▶ Exercise instructions
Carry on the write-up about shader cooking and compilation from its final line.

This occurs in two phases: compilation and serialization.

During the compilation phase, CookServer's TickCookOnTheSide continuously triggers material cooking, which in turn triggers shader compilation.

The serialization phase also occurs within TickCookOnTheSide, where completed materials are retrieved for serialization.

ShaderMap serialization happens in both phases: first to DDC, then to the material Package. When DDC exists, compilation is skipped.

Note that during the first serialization, Shader Code goes to DDC; during the second serialization, Shader Code goes to ShaderCodeLibrary.

Material and Shader Structure

• UMaterial and UMaterialInstance are material assets, loaded and used on the Game Thread
• FMaterial is the render thread material representation, used on the Render Thread
• FMaterialResource wraps FMaterial, providing serialization, initialization, and other functionality
• One UMaterial can contain multiple FMaterialResource instances, managed using two-level indexing: Quality Level and Feature Level
• One FMaterial corresponds to one FMaterialShaderMap
• FMaterialShaderMap uses two-level indexing to manage Shaders: Vertex Factory Type and Shader Type
• One Shader corresponds to one FShaderResource, which wraps FShader
• FShaderResource references and initializes RHI resources for use in rendering commands

Material Compilation

Entry: UMaterial::BeginCacheForCookedPlatformData

• CacheResourceShadersForCooking
  • Iterate through required QualityLevels, allocate FMaterialResource
  • CacheShadersForResources
    • Iterate through FMaterialResource instances, check if cooking is needed (based on FeatureLevel, analysis of QualitySwitchNodes used by the material, and whether the material has QualityOverride)
      • FMaterialResource::CacheShaders
        • FMaterial::CacheShaders
          • FMaterialShaderMap::LoadFromDerivedDataCache
            • If found, deserialize from DDC
          • If not in DDC, call FMaterial::BeginCompileShaderMap to start compilation (See "Compilation Trigger" section below)
• After compilation completes, wait for CookOnTheFlyServer to call ProcessAsyncResults
  • FShaderCompilingManager::ProcessCompiledShaderMaps (See "Compilation Complete" section below)
    • Store cached FMaterialResource instances in CachedMaterialResourcesForCooking

Material Serialization

Entry: UMaterial::Serialize

• SerializeInlineShaderMaps
  • Iterate through each FMaterialResource in CachedMaterialResourcesForCooking
    • FMaterialShaderMap::Serialize
      • Iterate through SortedMeshShaderMaps (each corresponding to a VF type)
        • FMeshMaterialShaderMap::SerializeInline
          • Iterate through all shaders
            • SerializeShaderForSaving
              • FShaderResource::SerializeShaderCode
                • FShaderCodeLibrary::AddShaderCode Save shader code to shader code library
                  • FShaderCodeLibrary finds the corresponding EditorShaderCodeArchive and adds to it

Shader Compilation Process

Except for GlobalShaders, most shader compilation is asynchronous. The editor or CookCommandlet first triggers shader compilation. GShaderCompilingManager distributes compilation tasks to workers and continuously serializes completed ShaderMaps to DDC. Shader compilation converts materials to target platform code through the following process:

1. Translate material blueprint to HLSL
2. Set material parameters (macro definitions)

▶ Dataset content
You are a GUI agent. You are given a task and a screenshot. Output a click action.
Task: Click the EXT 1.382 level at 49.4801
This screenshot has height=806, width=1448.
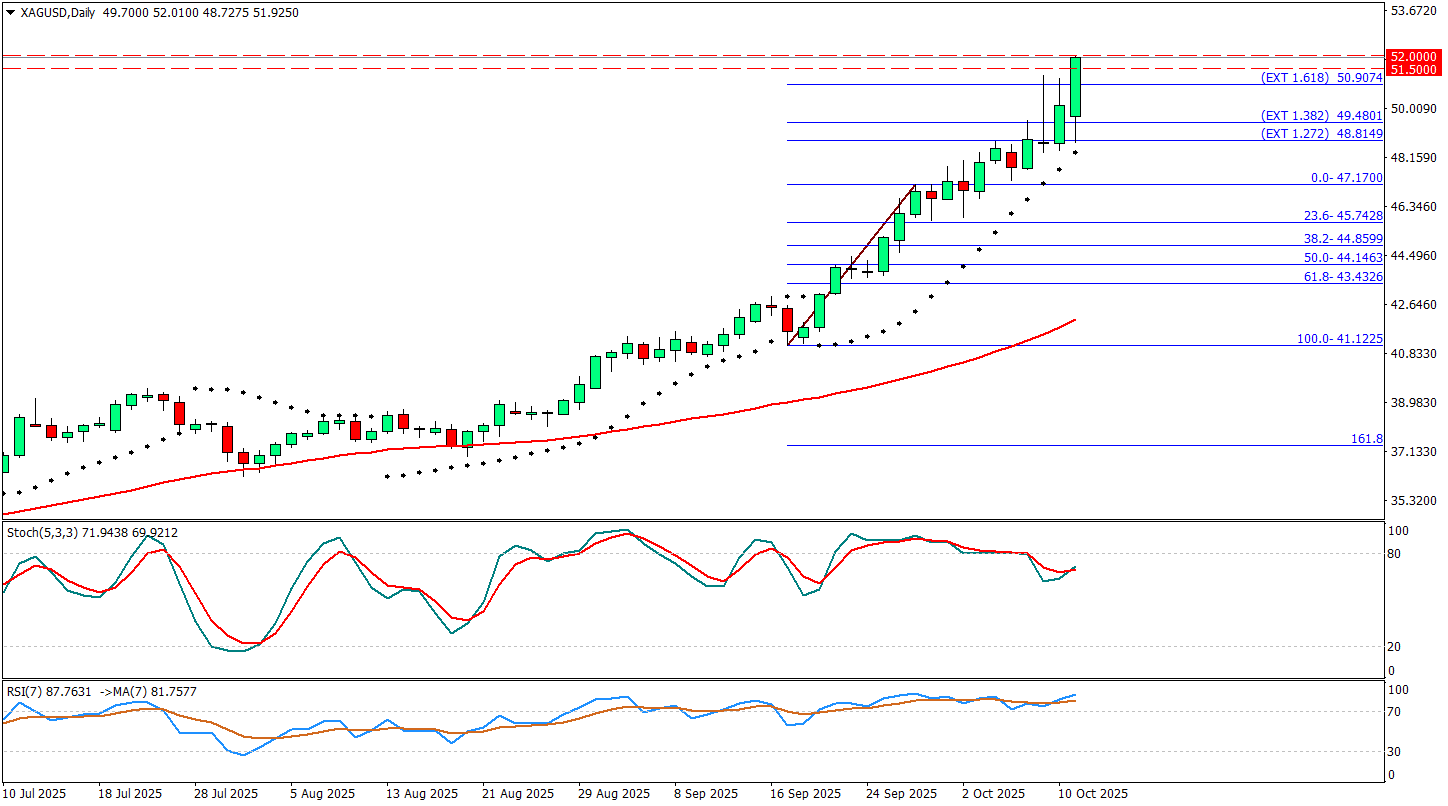click(x=1321, y=116)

▶ Response to the exercise
3. Set VertexFactory parameters (macro definitions)
4. Set Shader parameters (macro definitions)
5. Compile HLSL to target platform shader format

Compilation Trigger

• FMaterial::BeginCompileShaderMap
  • Create a new FMaterialShaderMap
  • FHLSLMaterialTranslator::Translate - Translate material to HLSL
  • FHLSLMaterialTranslator::GetMaterialEnvironment Get material feature settings -> Input.SharedEnvironment
  • FMaterialShaderMap::Compile - Compile HLSL to platform-specific shader
    • FMaterial::SetupMaterialEnvironment Get material rendering settings -> Input.SharedEnvironment
    • Iterate through all VertexFactories, get corresponding MeshShaderMap
      • FMeshMaterialShaderMap::BeginCompile
        • Iterate through all ShaderTypes, use ShouldCacheMeshShader to determine if compilation is needed
          • FMeshMaterialShaderType::BeginCompileShader
            • Create a NewJob
            • FVertexFactoryType::ModifyCompilationEnvironment Get VF settings -> Input.Environment
            • FMeshMaterialShaderType::SetupCompileEnvironment Get Shader macros -> Input.Environment
            • GlobalBeginCompileShader
              • Build NewJob->Input
              • Continue building Input->Environment
              • NewJobs.Add(NewJob)
    • Iterate through Mesh-independent Shaders (same process as above)
    • Iterate through Pipeline Shaders (same process as above)
    • GShaderCompilingManager->AddJobs(NewJobs) Add to global compilation queue for async process compilation

Compilation Progress

Using multi-process OpenGL Shader compilation as an example:

• ShaderCompileWorker::ProcessCompilationJob
  • FShaderFormatGLSL::CompileShader
    • FOpenGLFrontend::CompileShader
      • SetupPerVersionCompilationEnvironment
      • Set compiler-related macros
      • PreprocessShader Preprocessing: header replacement, comment removal
      • FHlslCrossCompilerContext::Init Initialize compiler
      • FHlslCrossCompilerContext::Run Call HLSLCC for compilation
        • RunFrontend Lexical analysis, syntax analysis (generate AST), semantic analysis (generate HIR)
        • RunBackend Generate Main function, code optimization
          • Key functions here are implemented by FOpenGLBackend
        • FOpenGLBackend::GenerateCode Generate GLSL code
      • BuildShaderOutput
        • Generate FShaderCompilerOutput based on output code, including parameter map, sample count, final code, hash value, compilation errors, etc.
        • Generate FOpenGLCodeHeader containing shader type, name, parameter bindings, UniformBuffer mappings, and other runtime dependencies
        • Serialize FOpenGLCodeHeader to final ShaderCode output. At runtime, the Header is deserialized first, then the shader body is read and compiled

When compiling iOS shaders in Native mode, the main difference is that the compilation produces Metal platform hardware-agnostic intermediate representation (IR) rather than text. Specifically, it's saved to a MetalLib file. Since MetalLib files are native binaries that the engine cannot read, and the engine needs shader reflection information during render submission, UE saves this Header separately in an additional MetalMap file.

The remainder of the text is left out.